This is probably the largest draw to Finland, especially for families with young children. A chance to visit the Santa Claus Village in Rovaniemi to see Santa in his home, deliver a Christmas letter to the elves at the post office, and ride on a real reindeer sleigh is truly magical for children, and highly nostalgic for adults. This is why the Santa Claus Village receives nearly half a million visitors each year, around half of them from abroad.
Another increasingly popular trend in Finland is wildlife tourism. Finland is home to some of Europe’s rarest and most elusive wildlife including bears, moose, elk, wolverines, and wolves that are near impossible to spot in the wild under any other circumstances. These trips allow visitors to sit up in a specially converted shelter and wait for the animals to appear so that they can observe and take pictures safely. It has the added advantage of raising conservation awareness for wildlife that could soon be in danger of extinction.
If you’re constantly finding yourself disappointed by the lack of a white Christmas, you can always head to Finland to see what a real Nordic winter looks like. It is amazing to see just how high the snowdrifts can get, how deep your snow boots can sink in, and how beautiful the landscape becomes when it is covered in a layer of white.
The high snowfall also makes Finland one of the best countries in the world for winter sports. While the country isn’t as mountainous as some of its neighbours, there are still a number of credible ski resorts, especially north of the Arctic Circle. Other popular choices are cross country skiing, ice hockey, dog sledging, and Nordic skating. If you’re truly daring, you could even try ice swimming!
While Finland may be most popular with tourists during the winter, there is just as much to see and do in the summer as well. When the ice melts, Finland’s huge network of lakes becomes accessible for cruises, fishing, and swimming in some of the cleanest natural waters on the planet. Staying at one of Finland’s thousands of lakeside cabins is another popular option for a summer break.
If you’re a fan of the Moomin franchise, you’ll feel right at home in their native Finland, where the fuzzy white creatures are massively popular and you can find their merchandise even in corner shops. The main destination for Moomin fans is Moomin World, a theme park where you can visit replicas of the main locations in the series and meet costumed characters. The newly opened Moomin museum in Tampere isn’t to be missed either, and there are specialist Moomin shops and cafes in central Helsinki.
Not many people realise this, but Finland is a paradise for art and culture lovers. The country has inspired many artists in all fields, and draws international acts and exhibits as well. The capitol city of Helsinki and Turku on the southwest coast are the country’s main cultural hubs, home to many museums, galleries, and artistic communities. But wherever you go in Finland, you can always find some cultural activities and local artists and the streets are packed with public art and sculptures.
The majesty of the northern lights is still difficult to spot in-person, since they generally only appear in extremely remote locations during the coldest part of the winter. However, it is becoming easier to make the trip for the rare chance to see the spectacle which has been inspiring people since the dawn of time. Many resorts even offer cabins or rooms with clear roofs for watching the lights while lying in bed.
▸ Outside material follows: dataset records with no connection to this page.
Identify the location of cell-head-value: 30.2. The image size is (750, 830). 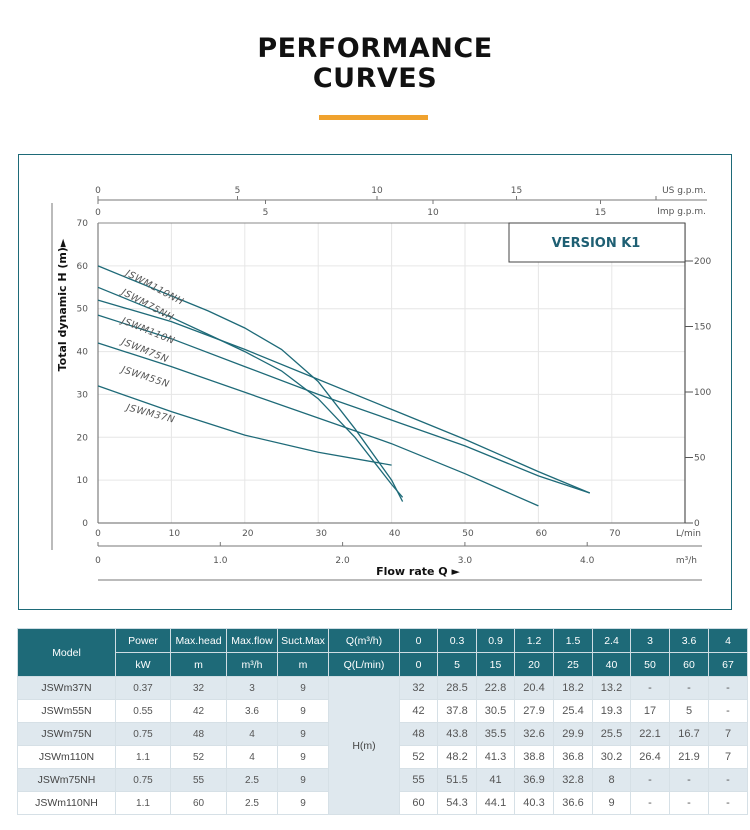
(612, 757).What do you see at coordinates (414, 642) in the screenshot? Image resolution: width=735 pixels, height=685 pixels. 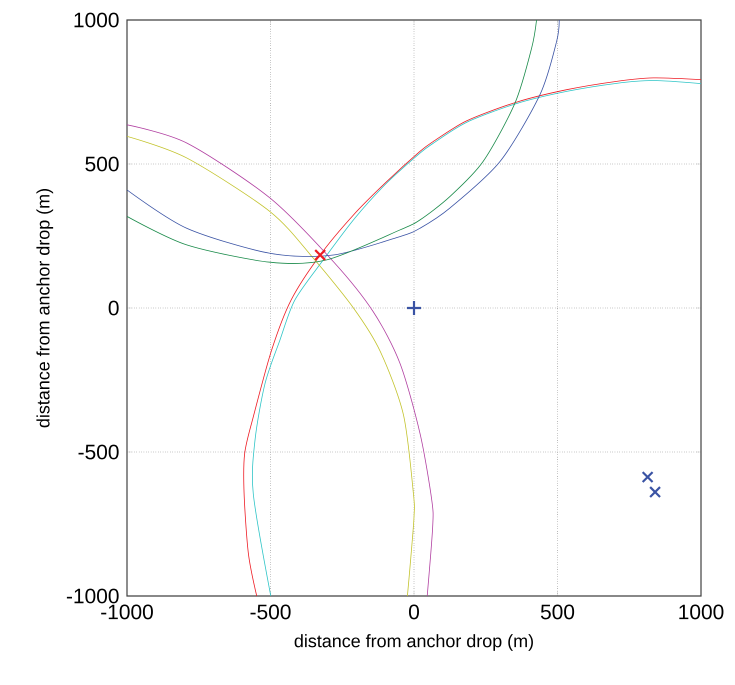 I see `x-axis-title: distance from anchor drop (m)` at bounding box center [414, 642].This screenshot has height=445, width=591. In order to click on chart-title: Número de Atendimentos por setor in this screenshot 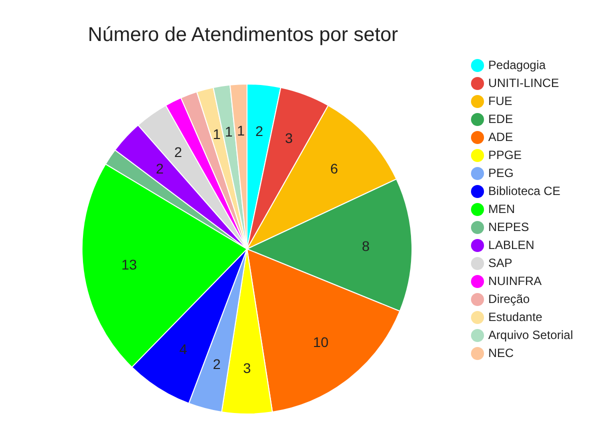, I will do `click(243, 36)`.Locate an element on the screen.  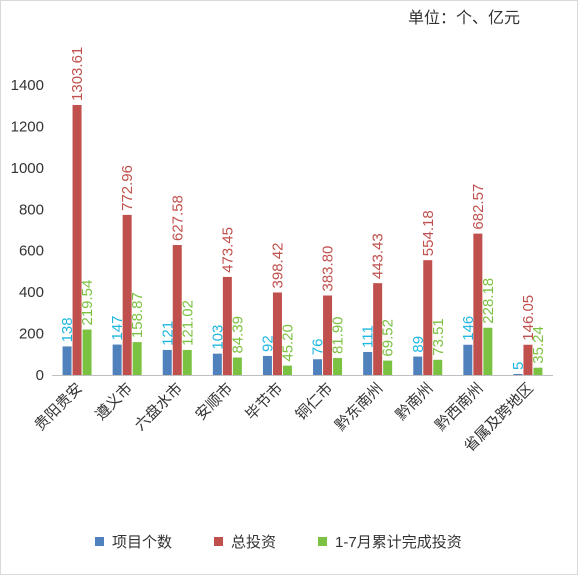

The countryside may be the main draw, and what Finns are most proud of about their country, but Finland’s cities are equally beautiful and worth a visit. Helsinki is full of Art Nouveau architecture, the old towns of Rauma and Porvoo contain rare wooden buildings, and even the smaller towns have something interesting to see. History lovers can also find plenty of castles, fortresses, and historic buildings throughout Finland.
You don’t need to head all the way to Fifth Avenue or Oxford Street to find the best Christmas gifts; you can find them at the Christmas markets in Finland instead. Practically every town and city holds at least one market around the holidays, selling a huge number of items made by local artisans or chefs. Best of all, you can get all your Christmas shopping done in beautiful winter surroundings and warm up with a cup of gloggi (Finnish mulled wine) afterwards.
But it isn’t only Christmas time when you can find great shopping in Finland. Many are coming from abroad at other times of year to find high quality items at affordable prices. Electronics are particularly inexpensive in Finland, and its design brands are popular for their unique aesthetics. The best deals can typically be found just after Midsummer and after Christmas. Helsinki is definitely the best place in the country for a large shopping spree, as it has the widest range of shops and many high-end boutiques, particularly in the Design District. However, anywhere you go in Finland will turn up some unique and interesting souvenirs to take home.